**Tarefa proposta:**
Você pode redigitar, sem nenhuma alteração, todas as linhas dos registros abaixo, omitindo as imagens na sua resposta?

**Material de entrada:**
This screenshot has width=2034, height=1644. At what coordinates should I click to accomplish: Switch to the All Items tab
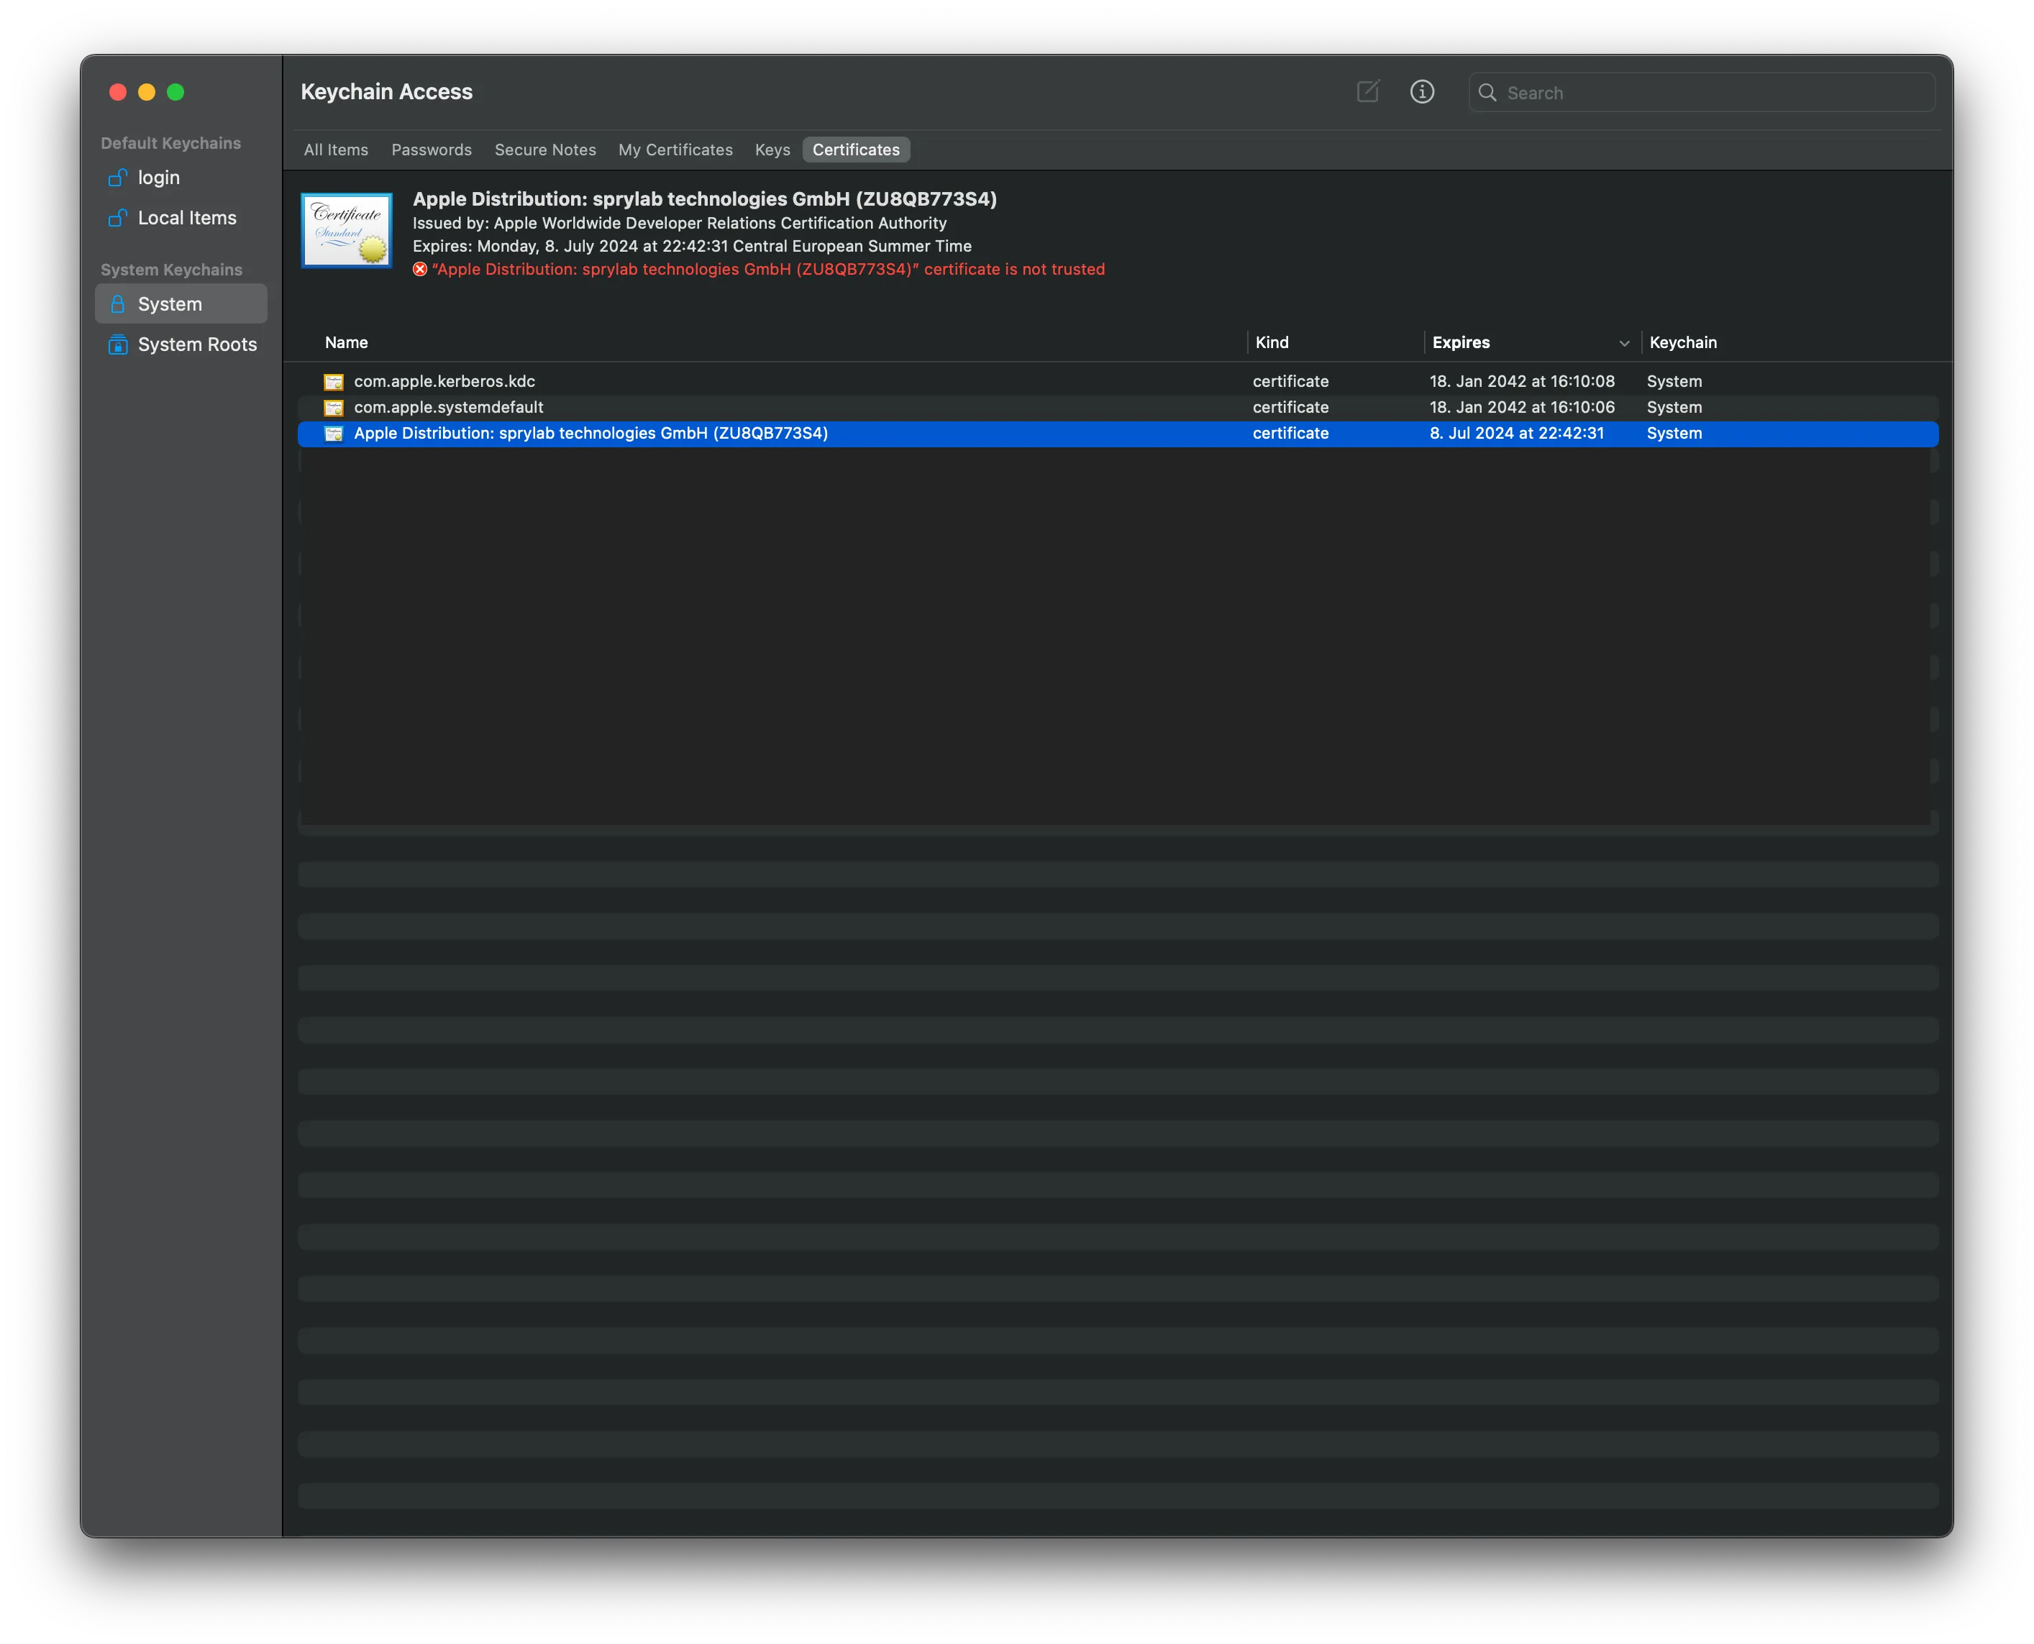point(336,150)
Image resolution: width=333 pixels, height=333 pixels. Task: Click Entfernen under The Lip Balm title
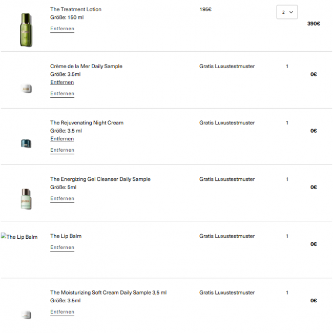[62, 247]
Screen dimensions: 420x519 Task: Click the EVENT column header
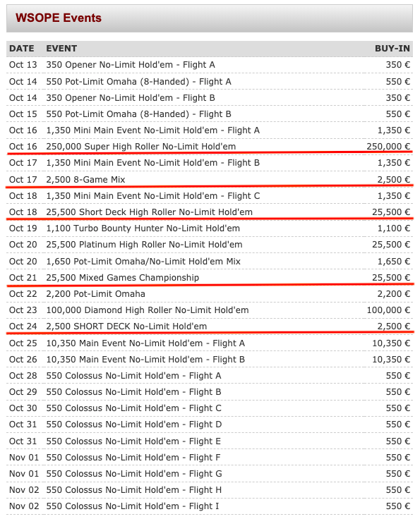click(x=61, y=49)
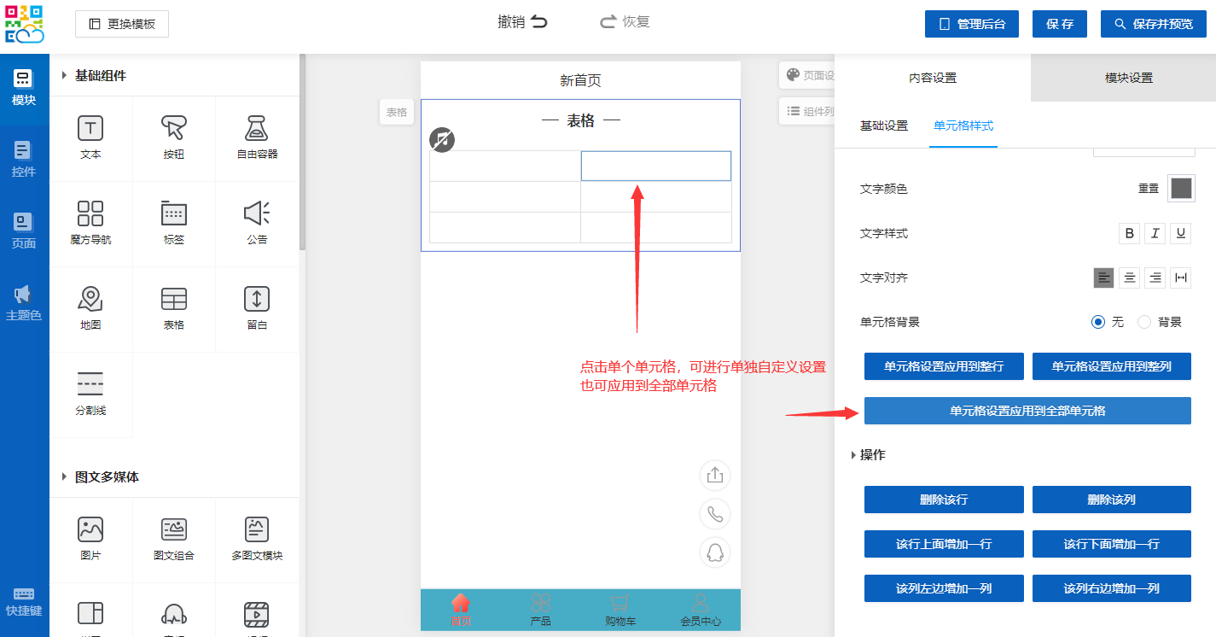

**Exercício resolvido:**
This screenshot has width=2034, height=1644. At what coordinates should I click to accomplish: Switch to the All Items tab
point(336,150)
Image resolution: width=333 pixels, height=333 pixels. Task: Click Entfernen under The Lip Balm title
[62, 247]
Screen dimensions: 420x519 Task: Click the EVENT column header
click(x=61, y=49)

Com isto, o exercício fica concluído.